Ein Buch wie Berlin

Nina Trippel und Sven Hausherr riefen vor fünf Jahren den Newsletter Cee Cee ins Leben. Jetzt ist ihr zweites Buch, ein Best-Of der wöchentlichen Berlin-Tipps, erschienen.

Berlin ist eine Stadt für Erlebnishungrige, denn hier gibt es täglich Neues, Schönes oder Skurriles zu entdecken. Restaurants und Bars sprießen wie Pilze aus dem Boden, Ausstellungen und Konzerte gibt es wie Sand am Meer. Wie da die Perlen finden? Nina Trippel, ausgebildete Modejournalistin, und Sven Hausherr, Grafikdesigner, haben sich vor ziemlich genau fünf Jahren ebenfalls diese Frage gestellt und begonnen, sich ihre persönlichen Favoriten per E-Mail hin und herzuschicken.

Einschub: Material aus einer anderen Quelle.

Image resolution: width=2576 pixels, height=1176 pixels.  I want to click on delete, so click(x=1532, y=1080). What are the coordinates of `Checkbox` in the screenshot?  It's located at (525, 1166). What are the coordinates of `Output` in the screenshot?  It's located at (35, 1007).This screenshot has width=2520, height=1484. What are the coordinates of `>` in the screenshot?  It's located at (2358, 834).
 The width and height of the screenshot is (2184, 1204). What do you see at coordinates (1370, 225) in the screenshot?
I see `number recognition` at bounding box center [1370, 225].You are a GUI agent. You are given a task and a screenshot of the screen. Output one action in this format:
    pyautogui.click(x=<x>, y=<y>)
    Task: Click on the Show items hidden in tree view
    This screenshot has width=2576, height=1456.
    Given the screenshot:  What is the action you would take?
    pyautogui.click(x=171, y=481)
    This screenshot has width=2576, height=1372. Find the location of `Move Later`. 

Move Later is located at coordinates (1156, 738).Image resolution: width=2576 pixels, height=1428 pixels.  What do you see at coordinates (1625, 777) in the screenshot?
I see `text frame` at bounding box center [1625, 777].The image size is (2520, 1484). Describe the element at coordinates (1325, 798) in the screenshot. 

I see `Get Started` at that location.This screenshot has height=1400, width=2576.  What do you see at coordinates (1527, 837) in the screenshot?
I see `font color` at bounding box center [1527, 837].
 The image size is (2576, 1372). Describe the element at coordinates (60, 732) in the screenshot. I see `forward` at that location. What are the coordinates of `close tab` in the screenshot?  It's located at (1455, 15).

Daraus ist kurze Zeit später das Projekt Cee Cee entstanden – eine liebevoll kuratierte Auswahl wöchentlicher Highlights aus Gastronomie, Kunst und Kultur in der Hauptstadt. Das Konzept trifft offenbar den Nerv der Zeit, denn mittlerweile haben sich rund 30.000 Abonnenten registriert, um sich jeden Donnerstag eine neue Dosis „Berlin“ in den Posteingang flattern zu lassen. Das Cee Cee Team hat sich dementsprechend in den letzten Jahren vergrößert. Nina und Sven werden von einem Netzwerk aus Journalisten, Fotografen und Grafikern unterstützt, um der Community jede Woche die spannendsten Plätze und Events in der Hauptstadt vorzustellen.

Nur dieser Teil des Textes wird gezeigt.